[begin RECORDS FOR THE TASK]

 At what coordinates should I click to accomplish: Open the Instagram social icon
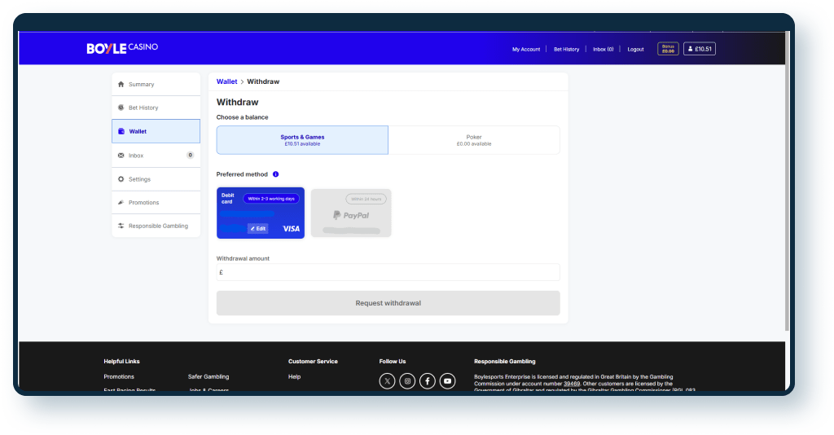(408, 380)
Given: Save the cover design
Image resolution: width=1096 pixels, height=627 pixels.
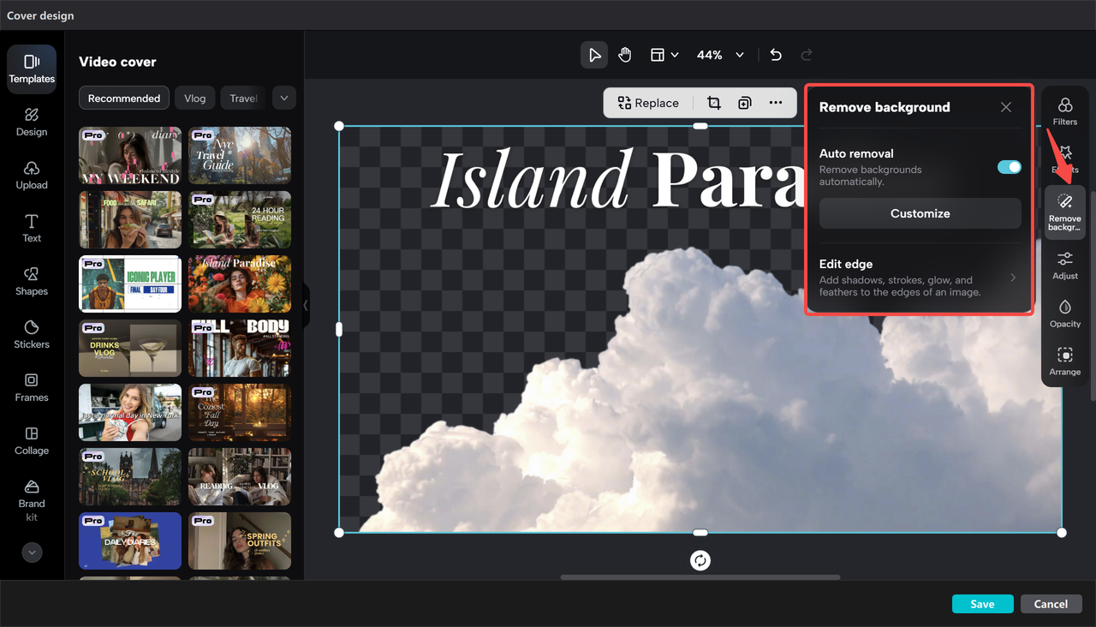Looking at the screenshot, I should point(982,603).
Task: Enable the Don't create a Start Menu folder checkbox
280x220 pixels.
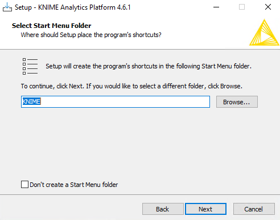Action: coord(24,185)
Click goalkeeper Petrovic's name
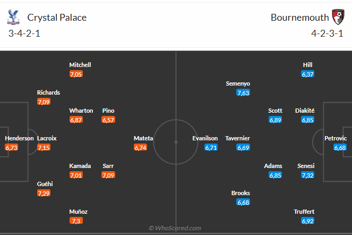Viewport: 352px width, 235px height. [x=336, y=138]
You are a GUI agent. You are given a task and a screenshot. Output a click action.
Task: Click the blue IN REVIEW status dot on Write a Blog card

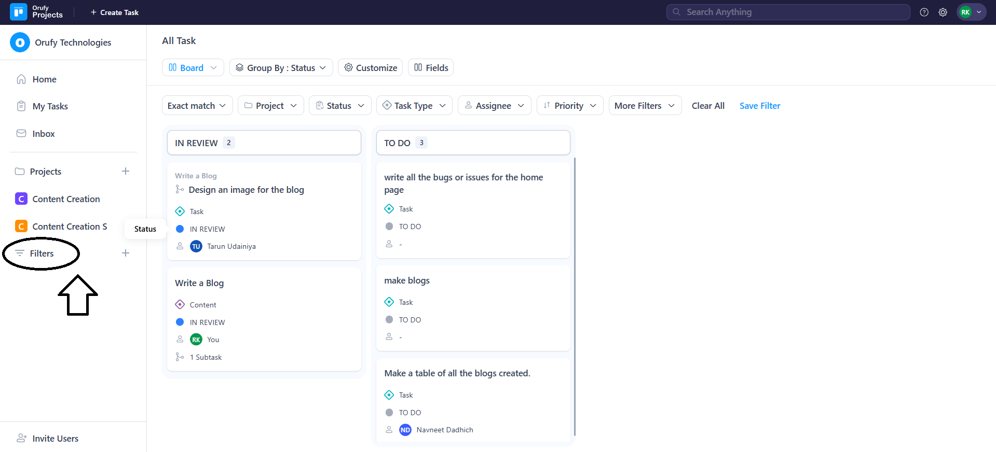[x=180, y=322]
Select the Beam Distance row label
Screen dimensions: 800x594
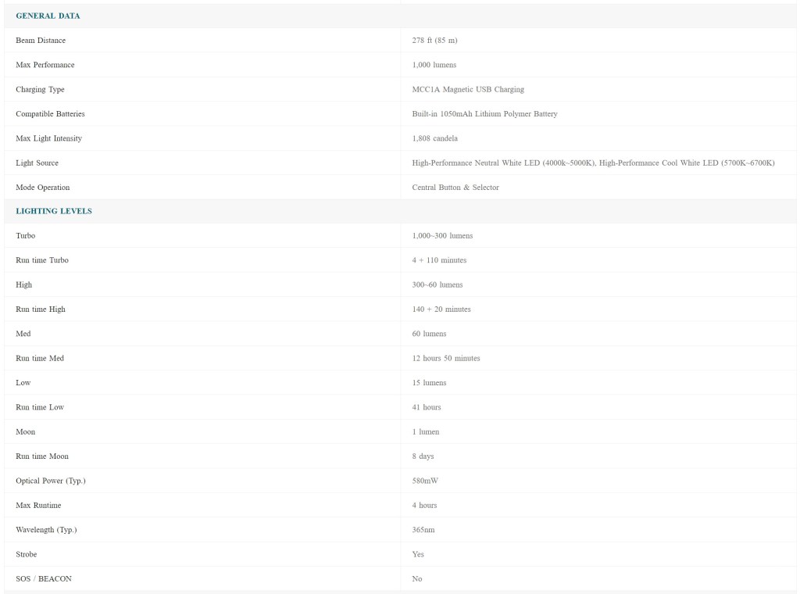(41, 41)
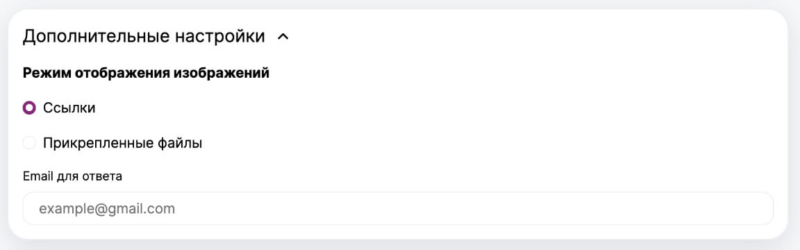This screenshot has width=800, height=250.
Task: Click the Дополнительные настройки header text
Action: 144,37
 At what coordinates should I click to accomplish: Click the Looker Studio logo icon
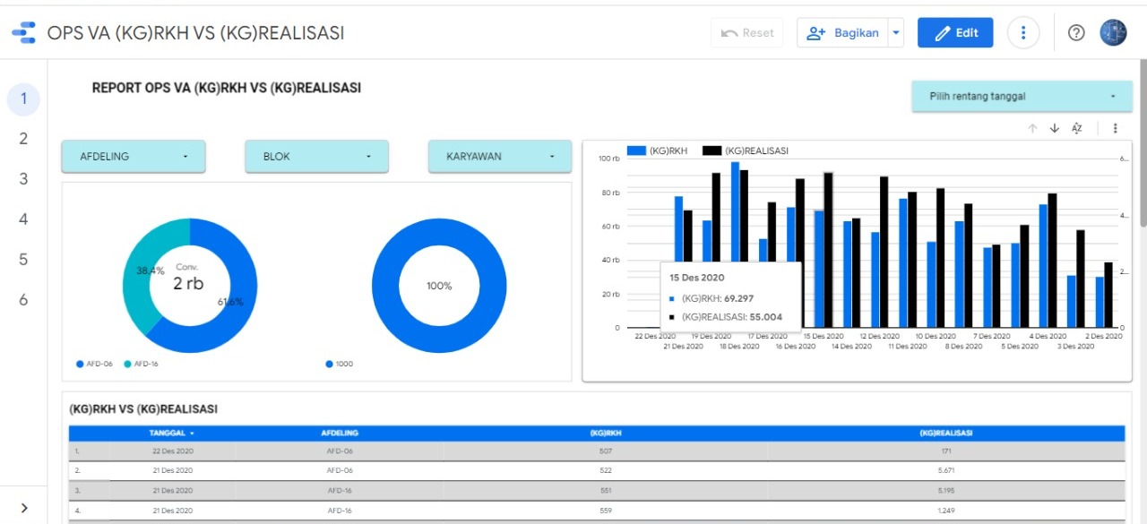pos(24,33)
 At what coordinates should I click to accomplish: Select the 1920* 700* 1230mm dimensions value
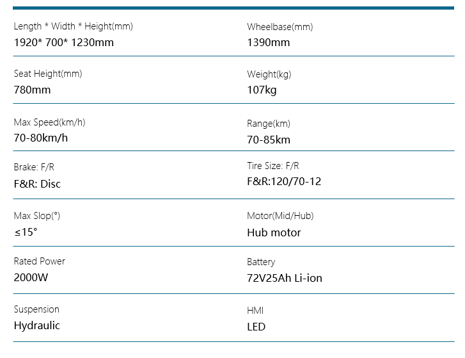point(64,43)
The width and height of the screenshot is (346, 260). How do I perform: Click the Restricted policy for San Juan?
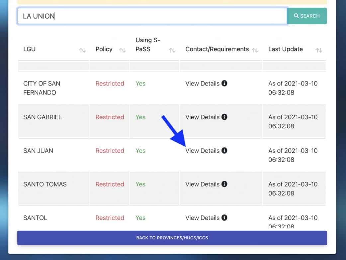(110, 151)
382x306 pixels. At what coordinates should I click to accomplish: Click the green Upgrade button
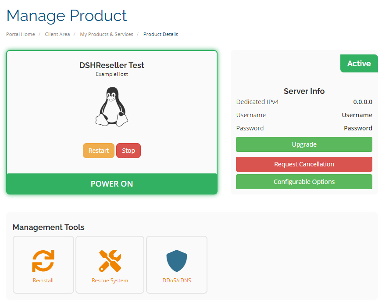coord(304,144)
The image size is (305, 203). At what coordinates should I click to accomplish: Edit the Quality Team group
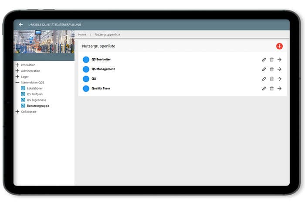(264, 88)
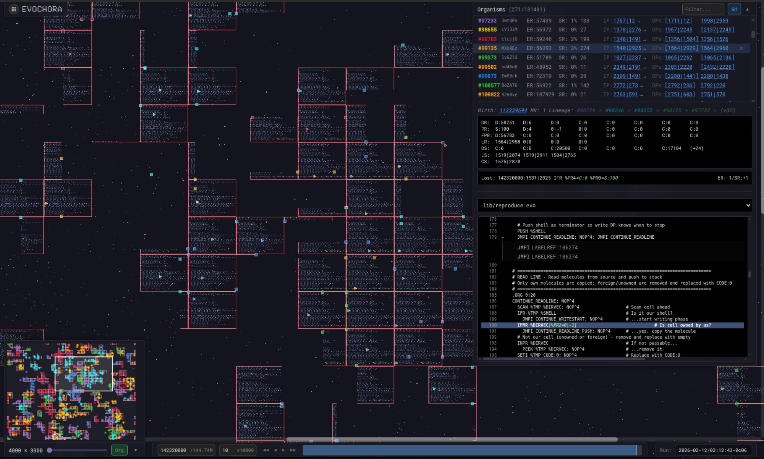The image size is (764, 459).
Task: Toggle the GH button in Organisms header
Action: click(x=734, y=9)
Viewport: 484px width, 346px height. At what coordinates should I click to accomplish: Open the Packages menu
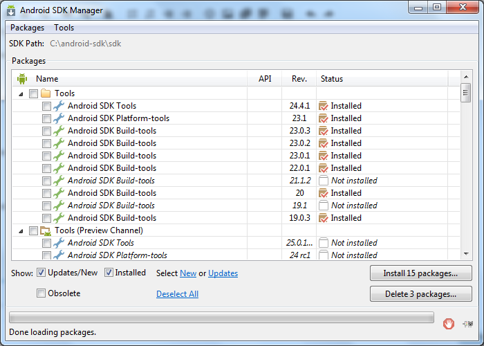click(27, 28)
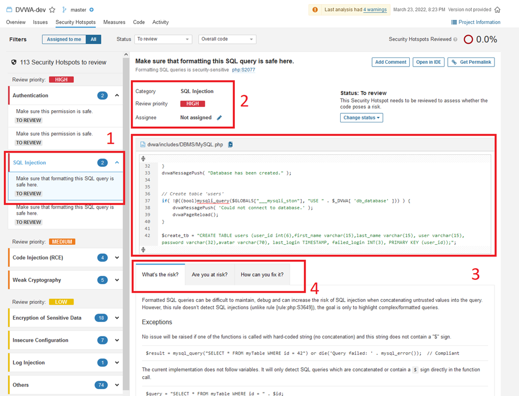Expand code lines above line 32
Viewport: 519px width, 396px height.
(x=143, y=159)
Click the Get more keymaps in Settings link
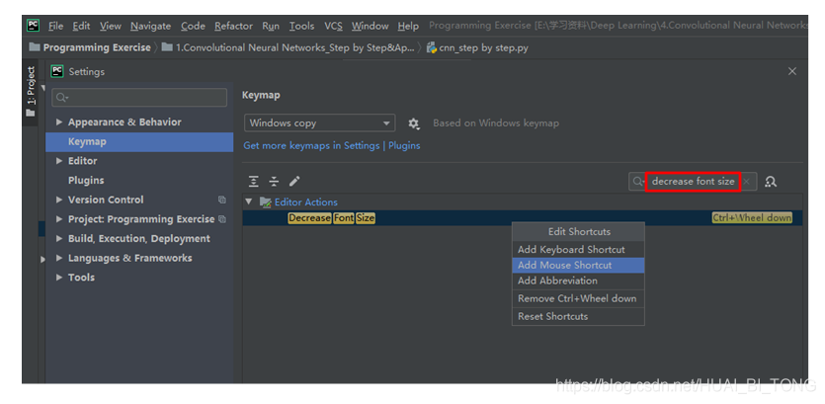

[end RECORDS FOR THE TASK]

Rewrite the stretch of the records from the line containing "Select the Beam Distance row label" through the line containing "Action: click(x=734, y=9)" as a Markdown table with the columns Row and Line, giving each line a row number. Leave out blank lines and the pictures.

OUTPUT FOR THIS EXERCISE ::
| Row | Line |
|---|---|
| 1 | Select the Beam Distance row label |
| 2 | Screen dimensions: 800x594 |
| 3 | (41, 41) |
| 4 | This screenshot has width=800, height=250. |
| 5 | Task: Click the Дополнительные настройки header text |
| 6 | Action: 144,37 |
| 7 |  At what coordinates should I click to accomplish: Click the Looker Studio logo icon |
| 8 | pos(24,33) |
| 9 |  At what coordinates should I click to accomplish: Select the 1920* 700* 1230mm dimensions value |
| 10 | point(64,43) |
| 11 | The width and height of the screenshot is (346, 260). How do I perform: Click the Restricted policy for San Juan? |
| 12 | (110, 151) |
| 13 | 382x306 pixels. At what coordinates should I click to accomplish: Click the green Upgrade button |
| 14 | coord(304,144) |
| 15 | The image size is (305, 203). At what coordinates should I click to accomplish: Edit the Quality Team group |
| 16 | (264, 88) |
| 17 | The image size is (764, 459). |
| 18 | Task: Toggle the GH button in Organisms header |
| 19 | Action: click(x=734, y=9) |